Esattamente cento anni fa, il 1 giugno del 1926 nasceva Marilyn Monroe, il massimo sex symbol del ”900 e magari del 2000 se il cinema riuscirà a durare. Nasce male, figlia di padre ignoto e di una madre malata di nervi che va e viene dalle case di cura. Marilyn (che per ora si chiama Norma Jean Baker) passa infanzia e adolescenza presso famiglie spesso non raccomandabili (da teenager subisce anche violenze). Crede di poter uscire da quel ghetto sposandosi a 17 anni con un vigile del fuoco.
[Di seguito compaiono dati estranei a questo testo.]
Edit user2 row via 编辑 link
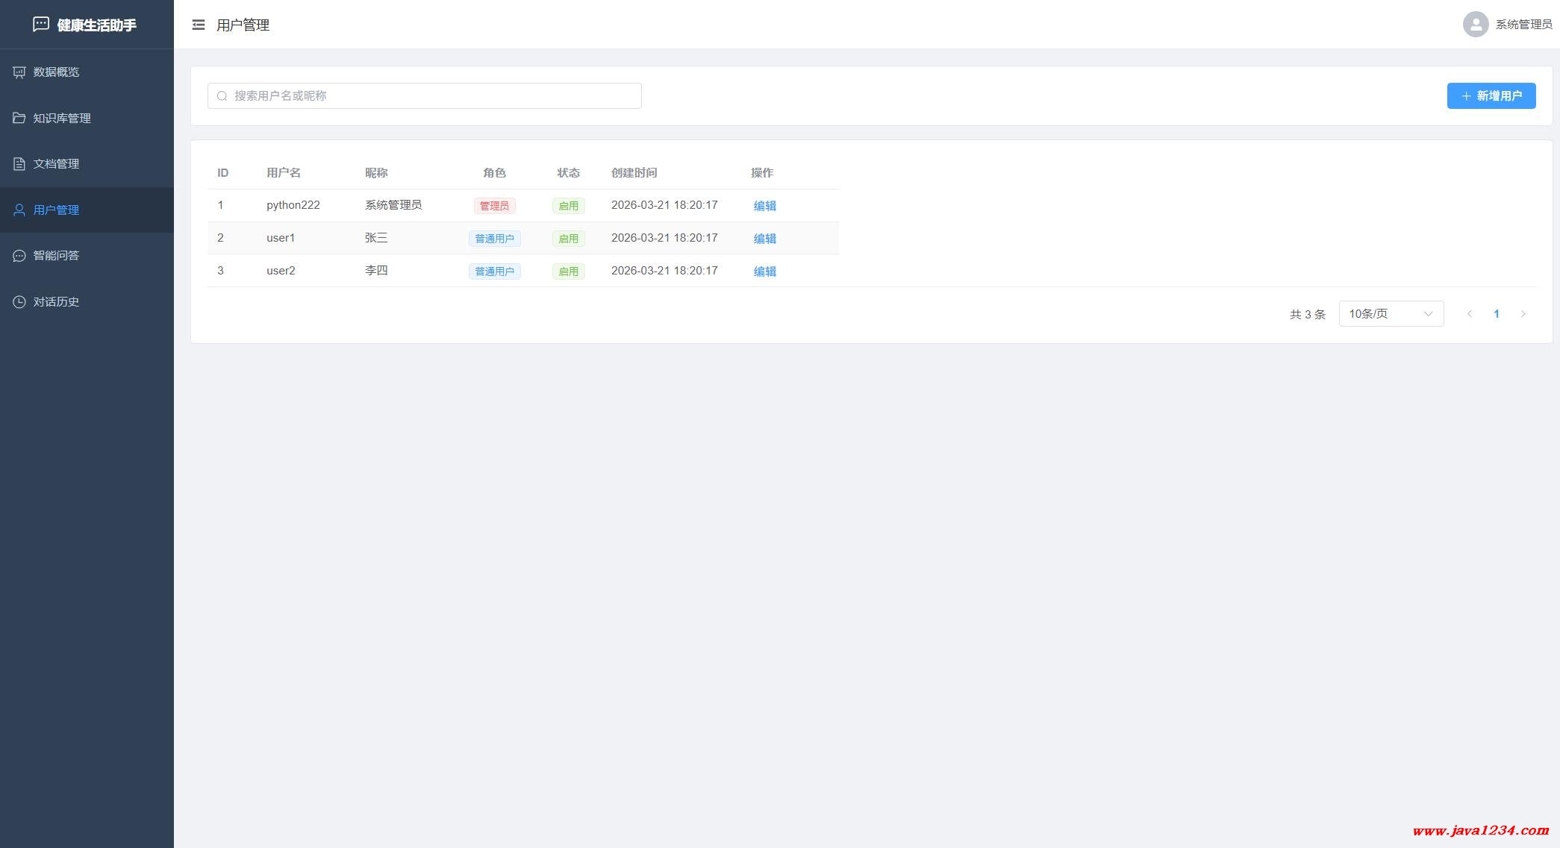 pos(764,271)
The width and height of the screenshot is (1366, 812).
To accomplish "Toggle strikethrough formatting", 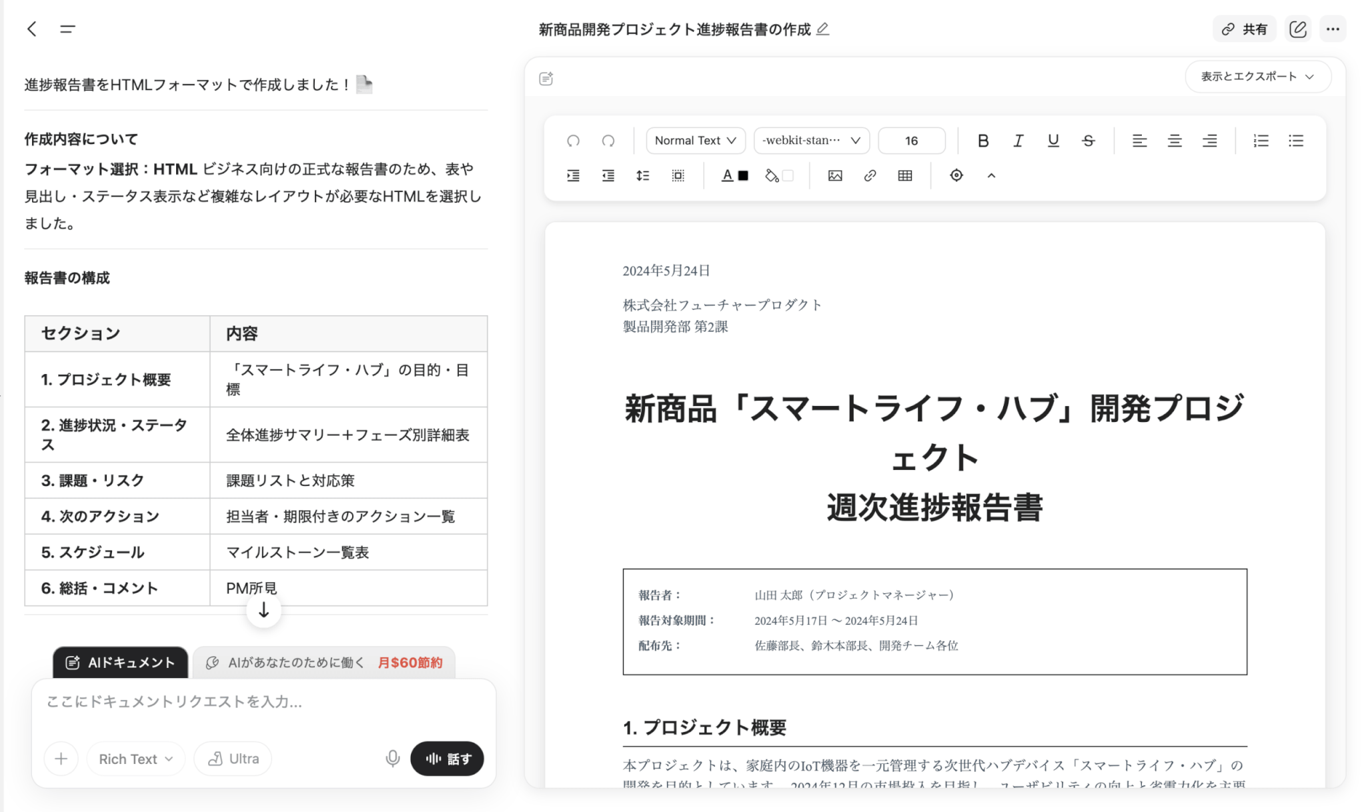I will (x=1088, y=141).
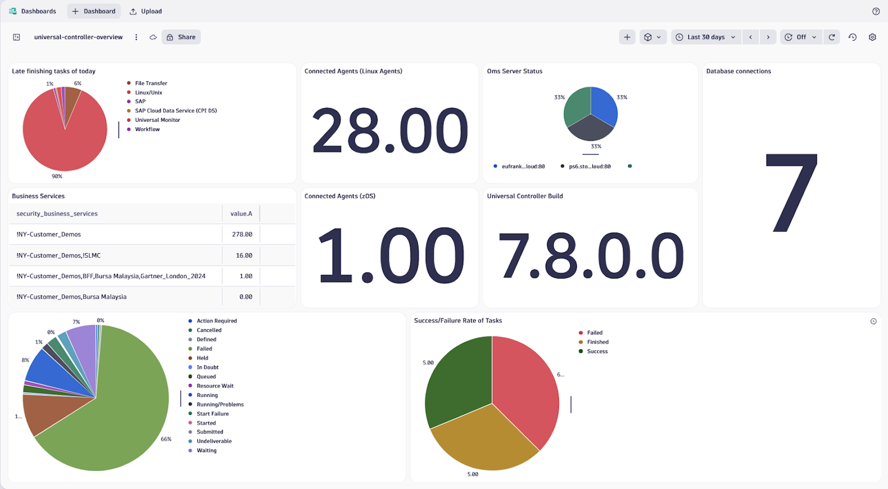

Il matrimonio dura pochissimo, ma intanto Norma-Marilyn ha capito quel che vuol fare, la modella, l’attrice.Passa mesi, forse anni nel “casting couch” (il divano dei produttori per poter ottenere i ruoli). Finchè qualcuno per lei ha l’idea (idea spregiudicatissima negli anni ’40): posare (nuda) per un calendario su una rivista per soli uomini. Idea che si rivela ottima. Marilyn ottiene una piccola parte, ma in un grande film Giungla d'asfalto (è l’amichetta oca ma provocantissima di un avvocato impegolato con la mala).MAGIA BIONDA

Dopo “Giungla” le arriva un contratto con la Fox. La casa cerca un’alternativa alla sua bionda principale, Betty Grable che sta aumentando di anni e di chili. Nel 1953 Marilyn sostituisce Betty in Niagara (dove si esibisce in un abito rosso lacca e inaugura la sua fatidica “camminata orizzontale”) e in Gli uomini preferiscono le bionde. La prendono perché costa la metà di Betty, ma il regista Howard Hawks tramuta la lavorazione in un inferno. Ogni giorno minaccia di protestarla (si rabbonisce solo per intercessione di Jane Russell la bruna coprotagonista del film alla quale piace atteggiarsi a sorella maggiore).Hawks cambia registro solo quando si guarda i giornalieri con il materiale girato e s’accorge che da Marilyn si sprigiona una magia, quando è di scena lei lo schermo si illumina.